Stepping counter values when creating anchors

Hyperref increments counter values such as section or footnote numbers at every \label anchor. This allows each reference target to have a unique ID for linking. However, the stepped counters get out of sync with cleveref’s resets. A reference cleveref expects to show “1” may display “3” if hyperref has stepped the counter twice already. The solution is making cleveref work with hyperref’s approach.

Best Practices

Load order matters

The first best practice is to load hyperref before cleveref in the document preamble. This ensures cleveref sees hyperref’s setup and makes compatible settings. If cleveref loads first, issues can still emerge later.
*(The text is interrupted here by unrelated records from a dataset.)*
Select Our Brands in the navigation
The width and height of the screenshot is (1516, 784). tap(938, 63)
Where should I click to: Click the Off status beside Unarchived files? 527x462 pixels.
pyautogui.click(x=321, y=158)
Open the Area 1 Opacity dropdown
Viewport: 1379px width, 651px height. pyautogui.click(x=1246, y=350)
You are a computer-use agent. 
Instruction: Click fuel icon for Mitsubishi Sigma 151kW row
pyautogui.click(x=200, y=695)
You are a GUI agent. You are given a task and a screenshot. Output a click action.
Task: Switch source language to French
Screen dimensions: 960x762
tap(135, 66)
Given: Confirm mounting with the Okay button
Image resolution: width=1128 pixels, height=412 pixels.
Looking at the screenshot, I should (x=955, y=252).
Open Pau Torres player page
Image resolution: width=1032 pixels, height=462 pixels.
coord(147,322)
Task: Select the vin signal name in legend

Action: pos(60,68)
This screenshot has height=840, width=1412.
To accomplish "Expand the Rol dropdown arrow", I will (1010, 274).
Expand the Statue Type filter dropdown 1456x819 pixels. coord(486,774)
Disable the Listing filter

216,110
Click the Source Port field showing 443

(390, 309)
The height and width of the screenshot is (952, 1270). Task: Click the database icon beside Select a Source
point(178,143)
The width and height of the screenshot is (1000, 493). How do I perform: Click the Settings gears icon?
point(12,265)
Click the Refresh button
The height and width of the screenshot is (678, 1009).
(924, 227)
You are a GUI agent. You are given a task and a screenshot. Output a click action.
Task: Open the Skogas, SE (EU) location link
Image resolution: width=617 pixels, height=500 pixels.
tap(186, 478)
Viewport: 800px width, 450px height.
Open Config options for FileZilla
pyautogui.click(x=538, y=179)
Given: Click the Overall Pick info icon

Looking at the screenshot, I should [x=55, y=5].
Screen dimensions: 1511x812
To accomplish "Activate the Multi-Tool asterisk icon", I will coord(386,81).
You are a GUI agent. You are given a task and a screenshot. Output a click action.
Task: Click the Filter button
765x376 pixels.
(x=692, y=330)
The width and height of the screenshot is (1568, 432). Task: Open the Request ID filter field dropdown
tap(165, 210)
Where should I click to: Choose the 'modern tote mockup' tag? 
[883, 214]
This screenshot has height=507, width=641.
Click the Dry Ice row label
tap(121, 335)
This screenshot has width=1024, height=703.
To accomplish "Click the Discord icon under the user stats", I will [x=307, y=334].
Set hyperref to use Cleveref

The second step is explicitly telling hyperref that cleveref manages counters. This prevents hyperref from blindly incrementing counters that cleveref needs at consistent values. The command is:

\usepackage[hyperref]{cleveref}  

Used immediately after loading hyperref. This single line eliminates almost all conflicts between the packages.

Example code

\usepackage{hyperref}
\usepackage[hyperref]{cleveref}
\usepackage{cleveref}

Followed by normal cleveref and hyperref customizations after the setup. Now cleveref and hyperref will work in harmony rather than competing.

Special Cases

With the above practices, cleveref and hyperref cooperate for most standard docs. A few cases require extra effort, however.

Tables and figures

Tables and figures have their own counter tracking separate from “section” or “equation.” As a result, the hyperref-cleveref directive only resolves issues with main counters like chapter/section/page. Special handling for cref’s table and figure integration includes:

  • Running \crefname and \Crefname to reset anchors
  • Manual counter value saves+\restores when needed

This takes some coding work but lets cref fully manage special environments.

Listings environment

The LaTeX listings package for code snippets provides a “listings” environment with custom parameters. Like tables and figures, listings needs explicit synchronization handling:

\counterwithin{lstlisting}{section}  
\creflabelformat{lstlisting}{#2#1#3}

Primarily to nest listings counters under sections to match cleveref expectations.

Undefined references

Random errors can occur for unusual cases like undefined references from older Tex builds. Debugging obscure issues requires confirmation of up-to-date distributions for:

  • TeX Live/MiKTeX core
  • All document class files
  • Cleveref and hyperref packages

Eliminating ambiguities from outdated modules streamlines troubleshooting.

Additional Tips

Some extra recommendations for special use cases.

Disable hyperref for some refs

At times, the hyperlinking behavior causes issues for a cleveref application. In these rare cases, hyperref can be disabled locally:

{\hyperref[off]} % Turn off 
\cref{...} % Non-hyper cref  
{\hyperref[on]} % Restore hyperref

Not recommended for routine use but available if needed.

Customization options

Take full advantage of prefixes, aliases, capitalization, and formats for custom reference outputs. For example:

  
\crefrangeformat{equation}{(#3#1#4) to (#5#2#6)}
\Crefformat{section}{Section~#2#1#3}  

This adds specialized outputs without much coding work.

Summary

In summary, cleveref and hyperref are powerful packages for references and links. Use compatible settings with hyperref first, then cleveref directed at hyperref counters for best results. Handle special cases like tables and listings carefully within this framework. Follow best practices and these packages will enhance document authoring and reading experiences.